▶ _Recorded data_
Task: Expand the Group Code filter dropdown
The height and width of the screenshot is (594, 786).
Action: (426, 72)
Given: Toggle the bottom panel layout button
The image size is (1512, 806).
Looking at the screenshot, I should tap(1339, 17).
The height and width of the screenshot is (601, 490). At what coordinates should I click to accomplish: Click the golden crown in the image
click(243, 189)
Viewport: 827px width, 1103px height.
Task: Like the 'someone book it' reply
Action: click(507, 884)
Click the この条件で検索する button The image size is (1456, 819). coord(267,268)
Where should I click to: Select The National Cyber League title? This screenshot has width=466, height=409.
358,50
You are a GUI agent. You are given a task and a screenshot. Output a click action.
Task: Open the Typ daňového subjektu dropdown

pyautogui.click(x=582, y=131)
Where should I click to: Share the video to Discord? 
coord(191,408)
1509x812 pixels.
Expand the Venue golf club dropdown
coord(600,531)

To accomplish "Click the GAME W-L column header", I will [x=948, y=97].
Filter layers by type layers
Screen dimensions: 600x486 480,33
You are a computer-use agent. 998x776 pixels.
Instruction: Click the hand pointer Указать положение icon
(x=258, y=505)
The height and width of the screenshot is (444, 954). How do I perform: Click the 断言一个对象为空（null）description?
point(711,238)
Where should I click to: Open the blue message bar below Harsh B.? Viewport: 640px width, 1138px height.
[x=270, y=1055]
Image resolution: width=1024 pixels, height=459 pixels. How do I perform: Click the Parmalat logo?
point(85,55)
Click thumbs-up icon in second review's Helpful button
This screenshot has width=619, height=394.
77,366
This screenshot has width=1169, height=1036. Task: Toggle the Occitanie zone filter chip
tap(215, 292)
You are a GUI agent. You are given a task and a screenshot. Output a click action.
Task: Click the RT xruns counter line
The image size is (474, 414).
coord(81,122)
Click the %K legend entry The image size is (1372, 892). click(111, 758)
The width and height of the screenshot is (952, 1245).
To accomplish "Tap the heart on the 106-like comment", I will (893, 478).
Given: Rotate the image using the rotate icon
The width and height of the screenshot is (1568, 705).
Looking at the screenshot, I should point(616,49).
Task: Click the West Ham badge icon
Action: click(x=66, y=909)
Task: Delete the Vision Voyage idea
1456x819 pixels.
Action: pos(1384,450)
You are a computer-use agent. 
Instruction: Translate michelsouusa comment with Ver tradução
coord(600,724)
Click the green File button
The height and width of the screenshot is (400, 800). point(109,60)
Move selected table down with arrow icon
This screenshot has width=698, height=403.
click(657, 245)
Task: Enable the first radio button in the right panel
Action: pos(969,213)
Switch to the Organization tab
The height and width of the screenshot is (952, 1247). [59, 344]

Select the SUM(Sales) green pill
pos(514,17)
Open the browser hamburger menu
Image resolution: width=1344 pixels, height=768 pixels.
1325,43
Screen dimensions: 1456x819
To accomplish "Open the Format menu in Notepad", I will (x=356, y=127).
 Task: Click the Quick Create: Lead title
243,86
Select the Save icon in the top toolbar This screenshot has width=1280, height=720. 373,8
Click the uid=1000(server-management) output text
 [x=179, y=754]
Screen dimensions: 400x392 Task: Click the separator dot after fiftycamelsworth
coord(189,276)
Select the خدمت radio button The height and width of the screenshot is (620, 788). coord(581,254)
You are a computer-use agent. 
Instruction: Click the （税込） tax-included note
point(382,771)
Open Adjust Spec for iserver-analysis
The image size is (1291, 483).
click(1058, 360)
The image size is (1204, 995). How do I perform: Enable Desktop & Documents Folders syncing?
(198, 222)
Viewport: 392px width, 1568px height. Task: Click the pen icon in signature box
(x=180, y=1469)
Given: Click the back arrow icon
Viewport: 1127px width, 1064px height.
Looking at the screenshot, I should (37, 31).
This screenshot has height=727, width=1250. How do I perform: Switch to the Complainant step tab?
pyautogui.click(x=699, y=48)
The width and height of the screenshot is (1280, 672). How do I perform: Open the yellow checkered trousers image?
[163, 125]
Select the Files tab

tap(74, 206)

▶ _Your task_
Please revise the rows above by replacing "golden crown" with "gold crown", leaving everything else unchanged.

▶ _Answer to this exercise_
Task: Expand the Group Code filter dropdown
The height and width of the screenshot is (594, 786).
Action: (426, 72)
Given: Toggle the bottom panel layout button
The image size is (1512, 806).
Looking at the screenshot, I should tap(1339, 17).
The height and width of the screenshot is (601, 490). At what coordinates should I click to accomplish: Click the gold crown in the image
click(243, 189)
Viewport: 827px width, 1103px height.
Task: Like the 'someone book it' reply
Action: click(507, 884)
Click the この条件で検索する button The image size is (1456, 819). coord(267,268)
Where should I click to: Select The National Cyber League title? This screenshot has width=466, height=409.
358,50
You are a GUI agent. You are given a task and a screenshot. Output a click action.
Task: Open the Typ daňového subjektu dropdown

pyautogui.click(x=582, y=131)
Where should I click to: Share the video to Discord? 
coord(191,408)
1509x812 pixels.
Expand the Venue golf club dropdown
coord(600,531)

To accomplish "Click the GAME W-L column header", I will [x=948, y=97].
Filter layers by type layers
Screen dimensions: 600x486 480,33
You are a computer-use agent. 998x776 pixels.
Instruction: Click the hand pointer Указать положение icon
(x=258, y=505)
The height and width of the screenshot is (444, 954). How do I perform: Click the 断言一个对象为空（null）description?
point(711,238)
Where should I click to: Open the blue message bar below Harsh B.? Viewport: 640px width, 1138px height.
[x=270, y=1055]
Image resolution: width=1024 pixels, height=459 pixels. How do I perform: Click the Parmalat logo?
point(85,55)
Click thumbs-up icon in second review's Helpful button
This screenshot has width=619, height=394.
77,366
This screenshot has width=1169, height=1036. Task: Toggle the Occitanie zone filter chip
tap(215, 292)
You are a GUI agent. You are given a task and a screenshot. Output a click action.
Task: Click the RT xruns counter line
The image size is (474, 414).
coord(81,122)
Click the %K legend entry The image size is (1372, 892). click(111, 758)
The width and height of the screenshot is (952, 1245).
To accomplish "Tap the heart on the 106-like comment", I will (893, 478).
Given: Rotate the image using the rotate icon
The width and height of the screenshot is (1568, 705).
Looking at the screenshot, I should point(616,49).
Task: Click the West Ham badge icon
Action: click(x=66, y=909)
Task: Delete the Vision Voyage idea
1456x819 pixels.
Action: pos(1384,450)
You are a computer-use agent. 
Instruction: Translate michelsouusa comment with Ver tradução
coord(600,724)
Click the green File button
The height and width of the screenshot is (400, 800). point(109,60)
Move selected table down with arrow icon
This screenshot has width=698, height=403.
click(657, 245)
Task: Enable the first radio button in the right panel
Action: pos(969,213)
Switch to the Organization tab
The height and width of the screenshot is (952, 1247). [59, 344]

Select the SUM(Sales) green pill
pos(514,17)
Open the browser hamburger menu
Image resolution: width=1344 pixels, height=768 pixels.
1325,43
Screen dimensions: 1456x819
To accomplish "Open the Format menu in Notepad", I will (x=356, y=127).
 Task: Click the Quick Create: Lead title
243,86
Select the Save icon in the top toolbar This screenshot has width=1280, height=720. 373,8
Click the uid=1000(server-management) output text
 [x=179, y=754]
Screen dimensions: 400x392 Task: Click the separator dot after fiftycamelsworth
coord(189,276)
Select the خدمت radio button The height and width of the screenshot is (620, 788). coord(581,254)
You are a computer-use agent. 
Instruction: Click the （税込） tax-included note
point(382,771)
Open Adjust Spec for iserver-analysis
The image size is (1291, 483).
click(1058, 360)
The image size is (1204, 995). How do I perform: Enable Desktop & Documents Folders syncing?
(198, 222)
Viewport: 392px width, 1568px height. Task: Click the pen icon in signature box
(x=180, y=1469)
Given: Click the back arrow icon
Viewport: 1127px width, 1064px height.
Looking at the screenshot, I should (37, 31).
This screenshot has height=727, width=1250. How do I perform: Switch to the Complainant step tab?
pyautogui.click(x=699, y=48)
The width and height of the screenshot is (1280, 672). How do I perform: Open the yellow checkered trousers image?
[163, 125]
Select the Files tab

tap(74, 206)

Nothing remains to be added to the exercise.